Stored data entries
....................
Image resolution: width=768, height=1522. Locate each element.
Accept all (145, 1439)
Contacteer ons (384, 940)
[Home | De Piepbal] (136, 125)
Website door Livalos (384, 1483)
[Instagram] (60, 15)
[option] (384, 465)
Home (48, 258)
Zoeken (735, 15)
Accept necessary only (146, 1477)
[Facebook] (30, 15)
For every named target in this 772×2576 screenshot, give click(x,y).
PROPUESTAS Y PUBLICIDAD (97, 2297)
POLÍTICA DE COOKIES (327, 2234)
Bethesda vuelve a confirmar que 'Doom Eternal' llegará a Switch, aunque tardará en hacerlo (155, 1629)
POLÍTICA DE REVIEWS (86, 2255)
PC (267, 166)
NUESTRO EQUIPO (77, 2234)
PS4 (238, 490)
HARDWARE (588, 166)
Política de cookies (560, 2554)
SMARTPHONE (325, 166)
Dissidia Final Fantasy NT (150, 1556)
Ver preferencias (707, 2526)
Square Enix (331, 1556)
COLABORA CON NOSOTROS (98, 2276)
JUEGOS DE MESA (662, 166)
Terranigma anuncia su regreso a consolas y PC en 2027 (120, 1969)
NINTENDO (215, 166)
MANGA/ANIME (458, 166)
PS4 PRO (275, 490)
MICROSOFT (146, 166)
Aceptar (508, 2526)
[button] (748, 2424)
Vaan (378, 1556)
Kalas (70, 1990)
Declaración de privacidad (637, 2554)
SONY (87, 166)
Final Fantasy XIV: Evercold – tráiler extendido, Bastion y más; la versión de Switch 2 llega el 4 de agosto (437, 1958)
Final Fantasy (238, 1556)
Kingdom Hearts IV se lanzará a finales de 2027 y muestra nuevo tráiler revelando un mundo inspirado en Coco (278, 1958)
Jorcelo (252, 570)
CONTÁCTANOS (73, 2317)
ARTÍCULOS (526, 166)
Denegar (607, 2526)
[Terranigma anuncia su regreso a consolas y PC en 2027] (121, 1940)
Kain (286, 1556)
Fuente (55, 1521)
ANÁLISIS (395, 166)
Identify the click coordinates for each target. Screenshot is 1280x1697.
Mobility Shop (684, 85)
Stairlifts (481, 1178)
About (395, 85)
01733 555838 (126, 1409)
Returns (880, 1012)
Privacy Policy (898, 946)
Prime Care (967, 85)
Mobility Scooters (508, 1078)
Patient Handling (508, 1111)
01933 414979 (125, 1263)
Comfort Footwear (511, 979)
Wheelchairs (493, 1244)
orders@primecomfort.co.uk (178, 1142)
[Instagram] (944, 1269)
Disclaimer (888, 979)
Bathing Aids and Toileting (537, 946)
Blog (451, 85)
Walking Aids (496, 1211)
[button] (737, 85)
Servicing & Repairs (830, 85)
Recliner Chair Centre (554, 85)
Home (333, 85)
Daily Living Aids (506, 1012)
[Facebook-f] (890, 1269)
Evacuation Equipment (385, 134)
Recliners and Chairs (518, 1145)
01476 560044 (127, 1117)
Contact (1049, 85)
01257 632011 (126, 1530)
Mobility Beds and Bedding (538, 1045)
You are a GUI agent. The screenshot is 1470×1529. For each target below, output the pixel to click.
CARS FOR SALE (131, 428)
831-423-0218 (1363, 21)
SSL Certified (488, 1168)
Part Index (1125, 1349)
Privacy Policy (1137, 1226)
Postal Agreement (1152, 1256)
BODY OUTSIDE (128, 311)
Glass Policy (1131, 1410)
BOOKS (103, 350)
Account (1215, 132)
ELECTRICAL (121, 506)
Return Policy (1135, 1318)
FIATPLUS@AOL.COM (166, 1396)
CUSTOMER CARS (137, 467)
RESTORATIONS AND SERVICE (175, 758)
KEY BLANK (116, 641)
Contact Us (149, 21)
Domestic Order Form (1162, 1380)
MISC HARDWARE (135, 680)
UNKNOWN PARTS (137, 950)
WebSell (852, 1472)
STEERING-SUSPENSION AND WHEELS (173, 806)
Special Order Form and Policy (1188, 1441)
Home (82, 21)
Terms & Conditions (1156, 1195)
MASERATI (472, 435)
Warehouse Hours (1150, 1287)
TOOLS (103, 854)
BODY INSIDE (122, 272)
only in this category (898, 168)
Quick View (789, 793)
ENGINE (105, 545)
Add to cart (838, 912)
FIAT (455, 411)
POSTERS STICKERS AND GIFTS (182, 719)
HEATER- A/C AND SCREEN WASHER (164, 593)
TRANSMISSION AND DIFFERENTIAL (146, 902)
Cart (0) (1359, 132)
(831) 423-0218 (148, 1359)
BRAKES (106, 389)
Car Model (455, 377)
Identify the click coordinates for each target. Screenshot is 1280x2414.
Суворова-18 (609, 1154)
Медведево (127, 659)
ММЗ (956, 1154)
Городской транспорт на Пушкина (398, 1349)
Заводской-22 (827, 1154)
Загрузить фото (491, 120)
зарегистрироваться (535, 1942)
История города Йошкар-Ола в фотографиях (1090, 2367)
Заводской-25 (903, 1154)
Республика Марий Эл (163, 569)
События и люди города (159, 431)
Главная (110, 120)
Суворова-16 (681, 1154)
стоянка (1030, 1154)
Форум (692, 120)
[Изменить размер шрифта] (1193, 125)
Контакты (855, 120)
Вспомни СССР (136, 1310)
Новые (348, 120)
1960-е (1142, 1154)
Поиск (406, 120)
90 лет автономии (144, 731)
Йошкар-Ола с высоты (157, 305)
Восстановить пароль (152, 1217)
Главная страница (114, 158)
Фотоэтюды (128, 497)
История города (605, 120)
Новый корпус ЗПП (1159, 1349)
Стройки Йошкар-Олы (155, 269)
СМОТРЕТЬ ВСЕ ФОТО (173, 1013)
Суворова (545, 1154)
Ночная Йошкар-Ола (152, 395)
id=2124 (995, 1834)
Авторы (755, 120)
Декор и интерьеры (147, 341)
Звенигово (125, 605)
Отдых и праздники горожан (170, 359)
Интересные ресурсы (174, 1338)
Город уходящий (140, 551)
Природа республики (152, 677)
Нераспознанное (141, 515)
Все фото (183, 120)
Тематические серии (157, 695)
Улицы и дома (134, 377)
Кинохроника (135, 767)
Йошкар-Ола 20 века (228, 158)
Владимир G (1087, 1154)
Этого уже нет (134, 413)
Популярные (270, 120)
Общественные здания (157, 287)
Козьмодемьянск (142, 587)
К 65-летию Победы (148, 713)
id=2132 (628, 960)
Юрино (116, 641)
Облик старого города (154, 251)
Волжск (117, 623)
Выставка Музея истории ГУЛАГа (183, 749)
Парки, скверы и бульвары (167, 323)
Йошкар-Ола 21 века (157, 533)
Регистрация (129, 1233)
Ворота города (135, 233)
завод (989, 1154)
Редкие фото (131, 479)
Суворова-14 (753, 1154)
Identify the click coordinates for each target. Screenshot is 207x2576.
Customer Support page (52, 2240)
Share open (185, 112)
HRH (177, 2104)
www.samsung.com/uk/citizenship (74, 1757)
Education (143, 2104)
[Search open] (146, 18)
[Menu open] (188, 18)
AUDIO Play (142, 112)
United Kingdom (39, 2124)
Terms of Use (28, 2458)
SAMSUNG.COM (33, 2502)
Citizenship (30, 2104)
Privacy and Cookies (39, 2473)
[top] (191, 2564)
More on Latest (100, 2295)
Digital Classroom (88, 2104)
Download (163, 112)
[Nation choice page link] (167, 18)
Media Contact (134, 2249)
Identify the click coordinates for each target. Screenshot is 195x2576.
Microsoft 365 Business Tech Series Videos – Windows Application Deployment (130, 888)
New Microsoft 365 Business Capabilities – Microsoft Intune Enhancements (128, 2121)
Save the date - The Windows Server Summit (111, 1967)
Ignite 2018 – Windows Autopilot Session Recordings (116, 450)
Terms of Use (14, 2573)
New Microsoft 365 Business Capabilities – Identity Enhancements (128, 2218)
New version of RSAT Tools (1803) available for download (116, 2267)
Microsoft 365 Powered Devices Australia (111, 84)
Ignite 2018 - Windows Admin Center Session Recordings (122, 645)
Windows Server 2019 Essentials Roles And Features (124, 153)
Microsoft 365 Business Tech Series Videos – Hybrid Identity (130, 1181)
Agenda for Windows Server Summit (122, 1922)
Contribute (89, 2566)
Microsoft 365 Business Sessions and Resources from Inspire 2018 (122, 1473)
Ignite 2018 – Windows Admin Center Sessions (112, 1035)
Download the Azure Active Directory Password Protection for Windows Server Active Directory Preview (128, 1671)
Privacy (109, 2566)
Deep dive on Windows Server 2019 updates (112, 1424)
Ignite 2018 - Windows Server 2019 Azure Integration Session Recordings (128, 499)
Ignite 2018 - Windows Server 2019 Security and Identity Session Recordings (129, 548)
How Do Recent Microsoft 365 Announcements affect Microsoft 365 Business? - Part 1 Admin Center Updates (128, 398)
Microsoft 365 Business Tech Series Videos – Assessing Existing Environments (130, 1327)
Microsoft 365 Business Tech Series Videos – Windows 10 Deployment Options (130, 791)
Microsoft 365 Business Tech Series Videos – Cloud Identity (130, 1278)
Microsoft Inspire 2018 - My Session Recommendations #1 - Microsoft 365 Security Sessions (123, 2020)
....................
GOAL OF THE EXERCISE:
From the records above, repeat exactly the lines from the one with "Declaración de privacidad (637, 2554)" through the one with "Kain (286, 1556)", both included.

EXPECTED OUTPUT:
Declaración de privacidad (637, 2554)
SONY (87, 166)
Final Fantasy XIV: Evercold – tráiler extendido, Bastion y más; la versión de Switch 2 llega el 4 de agosto (437, 1958)
Final Fantasy (238, 1556)
Kingdom Hearts IV se lanzará a finales de 2027 y muestra nuevo tráiler revelando un mundo inspirado en Coco (278, 1958)
Jorcelo (252, 570)
CONTÁCTANOS (73, 2317)
ARTÍCULOS (526, 166)
Denegar (607, 2526)
[Terranigma anuncia su regreso a consolas y PC en 2027] (121, 1940)
Kain (286, 1556)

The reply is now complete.